▶ _GIVEN REQUEST 1_: In the message about arXiv and CORE, what does the postscript say arXiv encourages?
▶ _GIVEN REQUEST 2_: Continue the message about arXiv and CORE from the point where it stops.

CORE serving full-text articles harvested from arXiv (e.g. [1]) is in
violation of arXiv policies (see for example in the OAI-PMH policy
statement [2]) and, except for the small fraction of articles with CC
licenses, most submitters to arXiv do not give permission to others to
distribute their content [3]. Thus CORE should not provide PDF downloads
to non-CC arXiv articles without first obtaining permission from the
authors.
ResearchGate does ask authors to initiate the upload from arXiv and
other places (plus certify that they have the right to do so, [4]). From
the arXiv standpoint this is allowed even if not entirely desirable. We
have never asked authors for an exclusive right and they remain free to
push their articles wherever they see fit (unless they signed away that
right to someone else). ResearchGate are perhaps a pushy regarding
uploading, but buyer-beware...
Back to Fred's original point, I think that having multiple copies is of
practical concern even if philosophically we'd like everything open and
available for reuse by all in new and creative ways:
1. arXiv's current business model depends on demonstrating value to
supporting institutions in for form of download counts [5]. If download
counts go away, or are skewed in some strange way then this model won't
work. This might potentially be addressed by some reporting back of
download counts. (I note that at present CORE sees little use and so the
downloads are in the noise [6]).
2. I find it hard to guess whether it is currently in a researcher's
interest or not to have multiple copies in an article in many places. It
seems that in a world with many IRs this must be the end-game both
because there will be IR and journal versions, and because most articles
have more than one author and in many cases these are from different
institutions (hence deposit in multiple IRs). Given this I think we need
to focus on ways to make this work well (e.g. promote consistent
citations and facilitate merging of citations/links in analysis) rather
than imagine that it can be avoided.
Cheers,
Simeon
PS. I should note that arXiv encourages metadata harvesting as the basis
for new services. Bulk full-text download is also supported for the
purposes of analysis and indexing, it is just the serving of full-text
from other sites that creates issues.
[1] An example full-text from arXiv on CORE is
http://core.kmi.open.ac.uk/display/1937143 . This is from
http://arxiv.org/abs/0704.3832 and I note was not made available with a
CC license by the author.
[2] http://export.arxiv.org/oai2?verb=Identify (more OAI-PMH help at
http://arxiv.org/help/oa/index)
[3] http://arxiv.org/help/license describes licenses that submitters to
arXiv may choose. Most select the minimal rights
(http://arxiv.org/licenses/nonexclusive-distrib/1.0/license.html) giving
arXiv only a license to distribute.

▶ _PROVIDED DATA_:
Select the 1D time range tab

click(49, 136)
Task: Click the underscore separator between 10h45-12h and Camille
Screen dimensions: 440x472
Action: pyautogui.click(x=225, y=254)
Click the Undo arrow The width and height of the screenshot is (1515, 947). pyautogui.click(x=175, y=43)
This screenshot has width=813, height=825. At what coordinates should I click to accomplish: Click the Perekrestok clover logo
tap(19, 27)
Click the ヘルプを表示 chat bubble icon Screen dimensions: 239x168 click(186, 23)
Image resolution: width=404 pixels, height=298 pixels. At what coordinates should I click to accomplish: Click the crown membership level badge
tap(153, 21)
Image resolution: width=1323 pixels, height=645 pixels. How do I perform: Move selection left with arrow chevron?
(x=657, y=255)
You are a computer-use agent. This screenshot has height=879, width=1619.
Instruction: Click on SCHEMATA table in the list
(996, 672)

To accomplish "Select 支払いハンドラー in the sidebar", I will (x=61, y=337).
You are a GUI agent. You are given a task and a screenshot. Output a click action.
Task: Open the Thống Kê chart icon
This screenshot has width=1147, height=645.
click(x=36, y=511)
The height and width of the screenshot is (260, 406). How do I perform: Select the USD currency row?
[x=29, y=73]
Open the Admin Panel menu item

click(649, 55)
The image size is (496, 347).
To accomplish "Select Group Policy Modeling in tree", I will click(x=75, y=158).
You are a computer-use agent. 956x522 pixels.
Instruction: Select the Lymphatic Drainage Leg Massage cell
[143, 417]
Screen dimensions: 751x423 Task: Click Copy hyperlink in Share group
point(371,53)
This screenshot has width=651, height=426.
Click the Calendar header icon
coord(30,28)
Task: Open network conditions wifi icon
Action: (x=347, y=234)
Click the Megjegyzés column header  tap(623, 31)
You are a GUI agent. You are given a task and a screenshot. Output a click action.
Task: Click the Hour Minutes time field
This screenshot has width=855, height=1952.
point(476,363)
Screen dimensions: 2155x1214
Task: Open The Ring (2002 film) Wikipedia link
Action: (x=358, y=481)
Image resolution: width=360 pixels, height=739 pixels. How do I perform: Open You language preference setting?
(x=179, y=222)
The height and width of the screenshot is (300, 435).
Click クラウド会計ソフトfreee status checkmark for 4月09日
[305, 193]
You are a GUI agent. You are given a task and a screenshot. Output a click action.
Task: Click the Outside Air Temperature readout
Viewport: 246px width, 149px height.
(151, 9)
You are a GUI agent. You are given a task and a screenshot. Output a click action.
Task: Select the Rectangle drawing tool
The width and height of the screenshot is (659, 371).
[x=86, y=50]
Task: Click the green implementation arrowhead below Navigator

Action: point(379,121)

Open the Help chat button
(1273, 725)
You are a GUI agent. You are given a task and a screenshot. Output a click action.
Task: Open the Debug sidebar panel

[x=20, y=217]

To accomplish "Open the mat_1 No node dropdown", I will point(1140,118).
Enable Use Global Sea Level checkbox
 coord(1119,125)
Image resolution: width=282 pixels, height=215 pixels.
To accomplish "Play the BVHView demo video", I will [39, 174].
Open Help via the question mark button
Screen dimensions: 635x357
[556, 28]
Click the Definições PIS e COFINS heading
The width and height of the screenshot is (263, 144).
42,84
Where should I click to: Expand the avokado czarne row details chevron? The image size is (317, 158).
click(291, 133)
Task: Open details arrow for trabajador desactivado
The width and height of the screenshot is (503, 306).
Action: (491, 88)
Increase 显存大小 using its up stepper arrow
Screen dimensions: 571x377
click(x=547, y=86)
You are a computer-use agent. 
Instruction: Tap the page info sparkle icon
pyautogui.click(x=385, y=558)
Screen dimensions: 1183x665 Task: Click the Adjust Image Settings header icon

▶ _RIGHT ANSWER 1_: Metadata harvesting as the basis for new services.

▶ _RIGHT ANSWER 2_:
[4] The ResearchGate upload process has the text "By uploading these
files you are confirming that they contain no material protected by
intellectual property laws or personal rights unless you own or control
such rights or have received all necessary consents."
[5] See http://arxiv.org/help/support and links therein. Download stats
for heavy user institutions in 2012 at
http://arxiv.org/help/support/2012_usage
[6] http://core.kmi.open.ac.uk/repository_analytics claims that
of 783982 articles, 1021 PDFs have been downloaded from arXiv. The logs
shows that CORE's last activity with arXiv was in 2012-10 so it is
rather out of date (e.g. arXiv has 833544 articles as of 2013-04-03).
From http://core.kmi.open.ac.uk/repository_analytics/display/144
the access page says that CORE has seen just 3123 accesses to arXiv
documents (I assume cumulative since CORE started) and so in practice
this is not an issue for us (compare ~63.8 million downloads in 2012
from arXiv). Total CORE downloads equal 0.005% of arXiv's 2012
downloads, but if the downloads scaled up with number of articles the
activity would be 4% which would be an issue.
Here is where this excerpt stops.